The lessons of Afghanistan have not been learned, apparently.
bemildred
(90,061 posts)And he doesn't have to win in Syria, as with Ukraiine, he just has to make sure Assad doesn't lose, which more or less equates to keeping the Baathist government in power in the Alawite heartland. That is a lot easier. The proper analogy here is Georgia./S. Ossetia or Ukraine/Donetsk. The Eastern part of the country he can leave for the neighbors of that territory which will no longer be Syria (the Caliphate) to clean up. This has been in preparation for a few months now. He learned the lesson of Afghanistan very well: "occupation of a hostile population is a stupid idea". Meanwhile we have the refugee crisis to put steel in the spine of cowardly Yurpean politicians who would like to continue to ignore the mess.
geek tragedy
(68,868 posts)The goal in Afghanistan was to make sure the Parcham crowd stayed in power. The USSR lost everything trying to achieve that goal.
Russia's government isn't going to disband, but they're getting themselves entangled in a land war in the Middle East. Didn't work so well for them, or for George W Bush.
He doesn't control any borders in Syria, unlike Ukraine and Ossetia. Syria's borders are controlled by NATO members and ISIS.

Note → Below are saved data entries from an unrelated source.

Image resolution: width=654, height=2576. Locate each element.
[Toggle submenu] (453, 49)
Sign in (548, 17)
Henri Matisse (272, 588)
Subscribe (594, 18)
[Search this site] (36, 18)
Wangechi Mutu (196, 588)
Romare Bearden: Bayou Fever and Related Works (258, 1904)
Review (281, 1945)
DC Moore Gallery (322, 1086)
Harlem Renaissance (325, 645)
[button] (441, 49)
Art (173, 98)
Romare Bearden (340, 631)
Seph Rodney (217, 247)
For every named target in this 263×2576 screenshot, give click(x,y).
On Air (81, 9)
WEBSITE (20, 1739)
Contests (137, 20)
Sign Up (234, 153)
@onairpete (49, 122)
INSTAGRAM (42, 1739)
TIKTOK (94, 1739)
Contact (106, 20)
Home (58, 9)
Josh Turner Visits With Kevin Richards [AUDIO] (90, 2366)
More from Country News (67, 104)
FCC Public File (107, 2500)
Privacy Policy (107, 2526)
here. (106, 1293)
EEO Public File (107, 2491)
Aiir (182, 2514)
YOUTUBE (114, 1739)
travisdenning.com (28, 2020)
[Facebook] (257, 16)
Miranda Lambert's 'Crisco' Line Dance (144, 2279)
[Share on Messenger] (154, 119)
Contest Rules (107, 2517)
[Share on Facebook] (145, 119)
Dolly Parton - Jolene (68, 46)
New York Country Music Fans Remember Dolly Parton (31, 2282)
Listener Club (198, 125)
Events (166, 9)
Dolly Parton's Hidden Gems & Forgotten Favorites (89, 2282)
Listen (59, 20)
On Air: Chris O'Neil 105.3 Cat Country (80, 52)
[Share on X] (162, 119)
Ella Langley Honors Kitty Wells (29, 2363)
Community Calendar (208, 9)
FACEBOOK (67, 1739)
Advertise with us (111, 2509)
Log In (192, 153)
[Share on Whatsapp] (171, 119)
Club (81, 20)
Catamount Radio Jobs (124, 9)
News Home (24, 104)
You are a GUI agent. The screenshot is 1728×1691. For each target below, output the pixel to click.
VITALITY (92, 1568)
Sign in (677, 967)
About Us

How many dead Russian soldiers is this going to be worth? You can imagine what the ISIS crowd will do if they get their hands on living Russian prisoners.
bemildred
(90,061 posts)But he is not. It is no accident that he has agreed to give more active support only after Assad abandoned keeping control of most of Syria. The Alawite coastal heartland, as I said, can be defended. Iran is going to send troops, do most of the bleeding, I think, Russia is supplying the air cover. Which is smart, the Iranians are Shiia and muslim, there will be less friction.
geek tragedy
(68,868 posts)Russia's also sending 1500 tanks the Syrians have never seen, let alone used.
To put it another way, this seems to be less the Afghanistan playbook or the Iraq playbook--more like the Viet Nam playbook.
bemildred
(90,061 posts)The Iranian grunts will fit in better THERE in the Alawite lands than Russian grunts. I don't expect they will be trying to fit in anywhere else, the Iranians, they will be pursuing that Shiia-Sunni dispute themselves. I have read suggestions that the Iranians have already been known to make themselves unwelcome in Syria, but it's hard to tell how much of it is true. The bullshit levels that surround this dispute are amazing, the overt lying, the wild imaginations at work.